[What you have to do]
Copy out every one of the following items line for line, without changing anything.

[Provided records]
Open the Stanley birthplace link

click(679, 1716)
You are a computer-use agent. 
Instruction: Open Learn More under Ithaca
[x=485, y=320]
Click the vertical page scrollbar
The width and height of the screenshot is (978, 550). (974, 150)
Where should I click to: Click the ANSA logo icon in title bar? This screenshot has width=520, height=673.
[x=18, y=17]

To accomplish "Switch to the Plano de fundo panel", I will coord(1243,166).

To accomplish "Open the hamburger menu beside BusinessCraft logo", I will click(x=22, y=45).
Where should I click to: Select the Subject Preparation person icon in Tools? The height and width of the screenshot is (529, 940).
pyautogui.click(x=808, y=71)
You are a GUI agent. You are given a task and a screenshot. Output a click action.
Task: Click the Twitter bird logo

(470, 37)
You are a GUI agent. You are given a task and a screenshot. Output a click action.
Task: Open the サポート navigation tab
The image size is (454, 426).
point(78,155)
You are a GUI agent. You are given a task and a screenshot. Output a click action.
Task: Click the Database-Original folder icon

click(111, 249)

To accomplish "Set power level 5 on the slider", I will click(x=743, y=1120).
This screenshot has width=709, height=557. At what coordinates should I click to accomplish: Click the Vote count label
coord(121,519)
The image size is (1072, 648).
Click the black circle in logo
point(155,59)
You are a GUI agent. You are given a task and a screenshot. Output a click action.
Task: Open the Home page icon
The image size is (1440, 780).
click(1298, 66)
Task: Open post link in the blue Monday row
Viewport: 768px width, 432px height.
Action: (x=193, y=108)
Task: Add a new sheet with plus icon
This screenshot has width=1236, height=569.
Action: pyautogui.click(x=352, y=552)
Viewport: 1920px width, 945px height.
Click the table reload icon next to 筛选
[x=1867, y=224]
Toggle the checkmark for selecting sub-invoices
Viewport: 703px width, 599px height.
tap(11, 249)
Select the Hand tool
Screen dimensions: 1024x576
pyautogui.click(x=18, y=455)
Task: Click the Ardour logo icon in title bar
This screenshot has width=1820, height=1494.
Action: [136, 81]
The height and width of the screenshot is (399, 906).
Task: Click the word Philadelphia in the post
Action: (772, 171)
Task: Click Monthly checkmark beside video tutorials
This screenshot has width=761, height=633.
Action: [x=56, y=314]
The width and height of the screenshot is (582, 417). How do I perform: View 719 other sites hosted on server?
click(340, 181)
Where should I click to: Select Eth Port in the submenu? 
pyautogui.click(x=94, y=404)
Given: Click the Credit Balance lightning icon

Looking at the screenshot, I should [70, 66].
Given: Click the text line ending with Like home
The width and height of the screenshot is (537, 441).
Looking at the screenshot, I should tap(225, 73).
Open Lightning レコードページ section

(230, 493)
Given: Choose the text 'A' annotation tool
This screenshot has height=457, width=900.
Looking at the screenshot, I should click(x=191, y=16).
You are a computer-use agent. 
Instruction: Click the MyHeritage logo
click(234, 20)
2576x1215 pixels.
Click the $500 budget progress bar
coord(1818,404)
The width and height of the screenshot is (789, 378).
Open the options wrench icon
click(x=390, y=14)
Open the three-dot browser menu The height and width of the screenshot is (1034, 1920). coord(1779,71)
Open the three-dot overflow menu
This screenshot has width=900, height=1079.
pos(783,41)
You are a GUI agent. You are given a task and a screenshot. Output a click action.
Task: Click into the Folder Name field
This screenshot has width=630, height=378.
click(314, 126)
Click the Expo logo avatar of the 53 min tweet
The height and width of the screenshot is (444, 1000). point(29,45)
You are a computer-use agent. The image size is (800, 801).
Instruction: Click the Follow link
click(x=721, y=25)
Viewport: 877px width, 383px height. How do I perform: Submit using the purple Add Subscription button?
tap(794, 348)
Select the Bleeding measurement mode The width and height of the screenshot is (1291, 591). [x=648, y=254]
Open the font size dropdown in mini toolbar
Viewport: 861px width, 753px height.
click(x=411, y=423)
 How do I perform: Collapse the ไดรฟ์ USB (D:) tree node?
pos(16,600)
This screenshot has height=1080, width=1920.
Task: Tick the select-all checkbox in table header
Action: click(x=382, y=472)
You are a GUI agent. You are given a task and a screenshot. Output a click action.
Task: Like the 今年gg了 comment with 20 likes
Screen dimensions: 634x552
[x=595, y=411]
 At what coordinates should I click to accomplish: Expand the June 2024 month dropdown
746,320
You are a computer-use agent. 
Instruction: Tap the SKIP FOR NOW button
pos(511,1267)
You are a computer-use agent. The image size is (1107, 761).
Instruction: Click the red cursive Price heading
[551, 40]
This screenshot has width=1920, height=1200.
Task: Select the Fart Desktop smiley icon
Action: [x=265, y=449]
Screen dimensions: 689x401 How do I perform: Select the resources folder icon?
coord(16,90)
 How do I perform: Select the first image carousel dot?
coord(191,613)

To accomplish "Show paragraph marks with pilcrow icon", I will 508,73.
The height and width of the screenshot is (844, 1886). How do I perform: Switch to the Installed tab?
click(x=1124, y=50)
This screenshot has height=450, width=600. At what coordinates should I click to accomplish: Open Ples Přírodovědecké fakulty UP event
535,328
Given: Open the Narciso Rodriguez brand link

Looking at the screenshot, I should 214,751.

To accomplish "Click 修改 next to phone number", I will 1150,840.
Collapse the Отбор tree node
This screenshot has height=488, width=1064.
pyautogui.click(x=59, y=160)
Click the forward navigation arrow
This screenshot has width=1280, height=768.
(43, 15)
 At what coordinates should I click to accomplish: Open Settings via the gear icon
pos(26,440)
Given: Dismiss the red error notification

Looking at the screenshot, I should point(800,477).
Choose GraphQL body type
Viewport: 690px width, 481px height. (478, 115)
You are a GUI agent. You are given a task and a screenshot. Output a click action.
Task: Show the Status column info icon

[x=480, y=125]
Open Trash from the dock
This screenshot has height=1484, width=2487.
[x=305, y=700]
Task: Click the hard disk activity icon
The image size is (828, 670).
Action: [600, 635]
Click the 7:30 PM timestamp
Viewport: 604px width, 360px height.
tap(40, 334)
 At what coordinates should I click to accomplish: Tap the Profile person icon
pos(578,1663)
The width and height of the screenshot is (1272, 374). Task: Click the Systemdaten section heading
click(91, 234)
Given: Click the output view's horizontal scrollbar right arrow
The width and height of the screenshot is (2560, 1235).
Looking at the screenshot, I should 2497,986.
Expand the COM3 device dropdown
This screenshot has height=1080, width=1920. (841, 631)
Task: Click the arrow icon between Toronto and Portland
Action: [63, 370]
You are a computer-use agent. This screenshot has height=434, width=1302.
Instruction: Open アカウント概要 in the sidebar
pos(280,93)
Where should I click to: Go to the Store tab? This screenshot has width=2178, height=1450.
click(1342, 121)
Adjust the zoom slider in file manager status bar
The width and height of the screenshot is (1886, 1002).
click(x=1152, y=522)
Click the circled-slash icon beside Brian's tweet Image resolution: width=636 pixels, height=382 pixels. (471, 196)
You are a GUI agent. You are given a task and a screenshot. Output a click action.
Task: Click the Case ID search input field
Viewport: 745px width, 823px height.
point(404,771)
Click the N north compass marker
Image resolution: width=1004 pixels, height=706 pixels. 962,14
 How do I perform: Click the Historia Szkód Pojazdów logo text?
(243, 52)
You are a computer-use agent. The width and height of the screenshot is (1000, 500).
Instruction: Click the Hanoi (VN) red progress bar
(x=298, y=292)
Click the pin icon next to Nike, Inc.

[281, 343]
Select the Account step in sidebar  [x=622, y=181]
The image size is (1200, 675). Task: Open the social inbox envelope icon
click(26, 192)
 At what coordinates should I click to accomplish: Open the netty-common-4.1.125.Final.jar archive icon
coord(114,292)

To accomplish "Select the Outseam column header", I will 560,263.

[Solution to this problem]
Open the Stanley birthplace link

click(679, 1716)
You are a computer-use agent. 
Instruction: Open Learn More under Ithaca
[x=485, y=320]
Click the vertical page scrollbar
The width and height of the screenshot is (978, 550). (974, 150)
Where should I click to: Click the ANSA logo icon in title bar? This screenshot has width=520, height=673.
[x=18, y=17]

To accomplish "Switch to the Plano de fundo panel", I will coord(1243,166).

To accomplish "Open the hamburger menu beside BusinessCraft logo", I will click(x=22, y=45).
Where should I click to: Select the Subject Preparation person icon in Tools? The height and width of the screenshot is (529, 940).
pyautogui.click(x=808, y=71)
You are a GUI agent. You are given a task and a screenshot. Output a click action.
Task: Click the Twitter bird logo

(470, 37)
You are a GUI agent. You are given a task and a screenshot. Output a click action.
Task: Open the サポート navigation tab
The image size is (454, 426).
point(78,155)
You are a GUI agent. You are given a task and a screenshot. Output a click action.
Task: Click the Database-Original folder icon

click(111, 249)

To accomplish "Set power level 5 on the slider", I will click(x=743, y=1120).
This screenshot has width=709, height=557. At what coordinates should I click to accomplish: Click the Vote count label
coord(121,519)
The image size is (1072, 648).
Click the black circle in logo
point(155,59)
You are a GUI agent. You are given a task and a screenshot. Output a click action.
Task: Open the Home page icon
The image size is (1440, 780).
click(1298, 66)
Task: Open post link in the blue Monday row
Viewport: 768px width, 432px height.
Action: (x=193, y=108)
Task: Add a new sheet with plus icon
This screenshot has width=1236, height=569.
Action: pyautogui.click(x=352, y=552)
Viewport: 1920px width, 945px height.
Click the table reload icon next to 筛选
[x=1867, y=224]
Toggle the checkmark for selecting sub-invoices
Viewport: 703px width, 599px height.
tap(11, 249)
Select the Hand tool
Screen dimensions: 1024x576
pyautogui.click(x=18, y=455)
Task: Click the Ardour logo icon in title bar
This screenshot has width=1820, height=1494.
Action: [136, 81]
The height and width of the screenshot is (399, 906).
Task: Click the word Philadelphia in the post
Action: (772, 171)
Task: Click Monthly checkmark beside video tutorials
This screenshot has width=761, height=633.
Action: [x=56, y=314]
The width and height of the screenshot is (582, 417). How do I perform: View 719 other sites hosted on server?
click(340, 181)
Where should I click to: Select Eth Port in the submenu? 
pyautogui.click(x=94, y=404)
Given: Click the Credit Balance lightning icon

Looking at the screenshot, I should [70, 66].
Given: Click the text line ending with Like home
The width and height of the screenshot is (537, 441).
Looking at the screenshot, I should tap(225, 73).
Open Lightning レコードページ section

(230, 493)
Given: Choose the text 'A' annotation tool
This screenshot has height=457, width=900.
Looking at the screenshot, I should click(x=191, y=16).
You are a computer-use agent. 
Instruction: Click the MyHeritage logo
click(234, 20)
2576x1215 pixels.
Click the $500 budget progress bar
coord(1818,404)
The width and height of the screenshot is (789, 378).
Open the options wrench icon
click(x=390, y=14)
Open the three-dot browser menu The height and width of the screenshot is (1034, 1920). coord(1779,71)
Open the three-dot overflow menu
This screenshot has width=900, height=1079.
pos(783,41)
You are a GUI agent. You are given a task and a screenshot. Output a click action.
Task: Click into the Folder Name field
This screenshot has width=630, height=378.
click(314, 126)
Click the Expo logo avatar of the 53 min tweet
The height and width of the screenshot is (444, 1000). point(29,45)
You are a computer-use agent. The image size is (800, 801).
Instruction: Click the Follow link
click(x=721, y=25)
Viewport: 877px width, 383px height. How do I perform: Submit using the purple Add Subscription button?
tap(794, 348)
Select the Bleeding measurement mode The width and height of the screenshot is (1291, 591). [x=648, y=254]
Open the font size dropdown in mini toolbar
Viewport: 861px width, 753px height.
click(x=411, y=423)
 How do I perform: Collapse the ไดรฟ์ USB (D:) tree node?
pos(16,600)
This screenshot has height=1080, width=1920.
Task: Tick the select-all checkbox in table header
Action: click(x=382, y=472)
You are a GUI agent. You are given a task and a screenshot. Output a click action.
Task: Like the 今年gg了 comment with 20 likes
Screen dimensions: 634x552
[x=595, y=411]
 At what coordinates should I click to accomplish: Expand the June 2024 month dropdown
746,320
You are a computer-use agent. 
Instruction: Tap the SKIP FOR NOW button
pos(511,1267)
You are a computer-use agent. The image size is (1107, 761).
Instruction: Click the red cursive Price heading
[551, 40]
This screenshot has width=1920, height=1200.
Task: Select the Fart Desktop smiley icon
Action: [x=265, y=449]
Screen dimensions: 689x401 How do I perform: Select the resources folder icon?
coord(16,90)
 How do I perform: Select the first image carousel dot?
coord(191,613)

To accomplish "Show paragraph marks with pilcrow icon", I will 508,73.
The height and width of the screenshot is (844, 1886). How do I perform: Switch to the Installed tab?
click(x=1124, y=50)
This screenshot has height=450, width=600. At what coordinates should I click to accomplish: Open Ples Přírodovědecké fakulty UP event
535,328
Given: Open the Narciso Rodriguez brand link

Looking at the screenshot, I should 214,751.

To accomplish "Click 修改 next to phone number", I will 1150,840.
Collapse the Отбор tree node
This screenshot has height=488, width=1064.
pyautogui.click(x=59, y=160)
Click the forward navigation arrow
This screenshot has width=1280, height=768.
(43, 15)
 At what coordinates should I click to accomplish: Open Settings via the gear icon
pos(26,440)
Given: Dismiss the red error notification

Looking at the screenshot, I should point(800,477).
Choose GraphQL body type
Viewport: 690px width, 481px height. (478, 115)
You are a GUI agent. You are given a task and a screenshot. Output a click action.
Task: Show the Status column info icon

[x=480, y=125]
Open Trash from the dock
This screenshot has height=1484, width=2487.
[x=305, y=700]
Task: Click the hard disk activity icon
The image size is (828, 670).
Action: [600, 635]
Click the 7:30 PM timestamp
Viewport: 604px width, 360px height.
tap(40, 334)
 At what coordinates should I click to accomplish: Tap the Profile person icon
pos(578,1663)
The width and height of the screenshot is (1272, 374). Task: Click the Systemdaten section heading
click(91, 234)
Given: Click the output view's horizontal scrollbar right arrow
The width and height of the screenshot is (2560, 1235).
Looking at the screenshot, I should 2497,986.
Expand the COM3 device dropdown
This screenshot has height=1080, width=1920. (841, 631)
Task: Click the arrow icon between Toronto and Portland
Action: [63, 370]
You are a computer-use agent. This screenshot has height=434, width=1302.
Instruction: Open アカウント概要 in the sidebar
pos(280,93)
Where should I click to: Go to the Store tab? This screenshot has width=2178, height=1450.
click(1342, 121)
Adjust the zoom slider in file manager status bar
The width and height of the screenshot is (1886, 1002).
click(x=1152, y=522)
Click the circled-slash icon beside Brian's tweet Image resolution: width=636 pixels, height=382 pixels. (471, 196)
You are a GUI agent. You are given a task and a screenshot. Output a click action.
Task: Click the Case ID search input field
Viewport: 745px width, 823px height.
point(404,771)
Click the N north compass marker
Image resolution: width=1004 pixels, height=706 pixels. 962,14
 How do I perform: Click the Historia Szkód Pojazdów logo text?
(243, 52)
You are a computer-use agent. The width and height of the screenshot is (1000, 500).
Instruction: Click the Hanoi (VN) red progress bar
(x=298, y=292)
Click the pin icon next to Nike, Inc.

[281, 343]
Select the Account step in sidebar  [x=622, y=181]
The image size is (1200, 675). Task: Open the social inbox envelope icon
click(26, 192)
 At what coordinates should I click to accomplish: Open the netty-common-4.1.125.Final.jar archive icon
coord(114,292)

To accomplish "Select the Outseam column header", I will 560,263.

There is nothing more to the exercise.